Task instructions » In the records, from the line with "Task: Reply to Alan McGreggs' tweet" to the line with "pos(938,74)", swap "tweet" for "post" and give those lines back with nothing else changed.
━━━━━ Input
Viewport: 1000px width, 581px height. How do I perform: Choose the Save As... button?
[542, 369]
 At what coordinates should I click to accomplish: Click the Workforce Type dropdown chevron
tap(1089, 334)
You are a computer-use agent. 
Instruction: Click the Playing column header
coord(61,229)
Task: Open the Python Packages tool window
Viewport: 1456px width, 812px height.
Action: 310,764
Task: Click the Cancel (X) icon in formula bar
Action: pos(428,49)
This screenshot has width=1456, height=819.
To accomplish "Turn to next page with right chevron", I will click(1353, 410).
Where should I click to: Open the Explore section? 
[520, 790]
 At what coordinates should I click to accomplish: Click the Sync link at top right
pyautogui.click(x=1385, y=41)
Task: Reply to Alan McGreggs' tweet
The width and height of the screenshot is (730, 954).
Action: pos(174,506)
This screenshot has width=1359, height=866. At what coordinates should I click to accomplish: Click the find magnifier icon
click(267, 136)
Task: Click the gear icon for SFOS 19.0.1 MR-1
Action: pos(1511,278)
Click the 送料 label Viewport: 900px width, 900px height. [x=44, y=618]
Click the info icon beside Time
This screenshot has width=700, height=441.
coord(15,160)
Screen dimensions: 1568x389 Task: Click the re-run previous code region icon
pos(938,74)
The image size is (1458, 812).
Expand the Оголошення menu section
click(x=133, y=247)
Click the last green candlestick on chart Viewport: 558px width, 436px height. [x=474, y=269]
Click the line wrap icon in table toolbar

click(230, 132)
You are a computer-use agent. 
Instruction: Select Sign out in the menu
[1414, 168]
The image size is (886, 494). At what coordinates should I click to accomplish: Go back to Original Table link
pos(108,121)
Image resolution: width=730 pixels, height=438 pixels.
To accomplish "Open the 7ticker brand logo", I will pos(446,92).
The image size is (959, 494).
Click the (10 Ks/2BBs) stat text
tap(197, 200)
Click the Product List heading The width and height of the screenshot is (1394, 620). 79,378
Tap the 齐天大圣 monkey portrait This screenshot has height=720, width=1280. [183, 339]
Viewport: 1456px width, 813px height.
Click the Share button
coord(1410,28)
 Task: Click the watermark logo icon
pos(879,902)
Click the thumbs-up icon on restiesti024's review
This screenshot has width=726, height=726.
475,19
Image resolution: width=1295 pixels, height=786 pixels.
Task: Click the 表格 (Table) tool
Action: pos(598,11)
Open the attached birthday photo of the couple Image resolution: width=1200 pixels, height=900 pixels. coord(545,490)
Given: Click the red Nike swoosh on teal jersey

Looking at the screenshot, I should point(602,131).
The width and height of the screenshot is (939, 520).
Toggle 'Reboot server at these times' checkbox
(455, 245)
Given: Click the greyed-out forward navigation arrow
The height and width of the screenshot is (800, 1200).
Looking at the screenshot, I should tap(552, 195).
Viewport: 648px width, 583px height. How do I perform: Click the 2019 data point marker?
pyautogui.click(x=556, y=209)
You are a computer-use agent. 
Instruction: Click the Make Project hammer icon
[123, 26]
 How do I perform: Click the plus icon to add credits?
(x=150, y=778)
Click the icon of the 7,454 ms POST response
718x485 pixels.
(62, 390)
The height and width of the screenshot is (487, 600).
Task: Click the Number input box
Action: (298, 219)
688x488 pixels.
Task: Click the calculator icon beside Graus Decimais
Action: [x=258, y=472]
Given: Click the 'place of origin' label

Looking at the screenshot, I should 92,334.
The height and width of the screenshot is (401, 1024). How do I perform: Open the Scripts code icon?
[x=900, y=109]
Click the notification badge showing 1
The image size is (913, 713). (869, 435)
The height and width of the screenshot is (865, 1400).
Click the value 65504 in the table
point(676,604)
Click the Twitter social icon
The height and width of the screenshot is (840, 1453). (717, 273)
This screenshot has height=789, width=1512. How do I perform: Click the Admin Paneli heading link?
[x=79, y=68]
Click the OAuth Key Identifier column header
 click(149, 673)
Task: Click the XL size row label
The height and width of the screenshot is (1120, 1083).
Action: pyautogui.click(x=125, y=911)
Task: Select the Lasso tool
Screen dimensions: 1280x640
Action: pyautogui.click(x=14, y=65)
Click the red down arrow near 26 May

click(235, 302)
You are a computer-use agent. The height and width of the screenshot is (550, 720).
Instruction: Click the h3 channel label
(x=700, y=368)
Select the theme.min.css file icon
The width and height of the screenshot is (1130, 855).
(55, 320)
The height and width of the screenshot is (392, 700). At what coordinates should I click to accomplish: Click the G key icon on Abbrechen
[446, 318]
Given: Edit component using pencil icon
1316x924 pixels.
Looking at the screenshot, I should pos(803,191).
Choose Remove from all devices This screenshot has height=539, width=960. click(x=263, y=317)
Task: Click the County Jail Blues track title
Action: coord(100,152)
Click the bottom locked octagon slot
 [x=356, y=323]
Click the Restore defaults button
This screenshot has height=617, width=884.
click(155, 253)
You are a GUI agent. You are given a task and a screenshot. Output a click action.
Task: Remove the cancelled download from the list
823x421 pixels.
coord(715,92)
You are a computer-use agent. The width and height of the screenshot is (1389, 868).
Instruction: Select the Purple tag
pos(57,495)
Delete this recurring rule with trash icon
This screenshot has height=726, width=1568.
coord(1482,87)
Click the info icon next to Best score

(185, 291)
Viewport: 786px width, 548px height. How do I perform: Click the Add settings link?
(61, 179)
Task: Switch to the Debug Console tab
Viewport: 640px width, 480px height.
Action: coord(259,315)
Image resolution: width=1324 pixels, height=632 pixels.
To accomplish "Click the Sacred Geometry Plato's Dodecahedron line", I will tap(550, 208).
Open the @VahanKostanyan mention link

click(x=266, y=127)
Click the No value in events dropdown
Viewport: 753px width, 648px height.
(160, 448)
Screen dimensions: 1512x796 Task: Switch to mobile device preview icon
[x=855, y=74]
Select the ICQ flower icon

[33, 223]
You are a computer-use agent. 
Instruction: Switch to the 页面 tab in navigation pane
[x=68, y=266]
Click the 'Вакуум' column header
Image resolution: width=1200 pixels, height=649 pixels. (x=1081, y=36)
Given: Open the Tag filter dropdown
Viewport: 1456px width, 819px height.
━━━━━━━━━━
Task answer »
Task: Reply to Alan McGreggs' post
The width and height of the screenshot is (730, 954).
Action: pos(174,506)
This screenshot has width=1359, height=866. At what coordinates should I click to accomplish: Click the find magnifier icon
click(267, 136)
Task: Click the gear icon for SFOS 19.0.1 MR-1
Action: pos(1511,278)
Click the 送料 label Viewport: 900px width, 900px height. [x=44, y=618]
Click the info icon beside Time
This screenshot has width=700, height=441.
coord(15,160)
Screen dimensions: 1568x389 Task: Click the re-run previous code region icon
pos(938,74)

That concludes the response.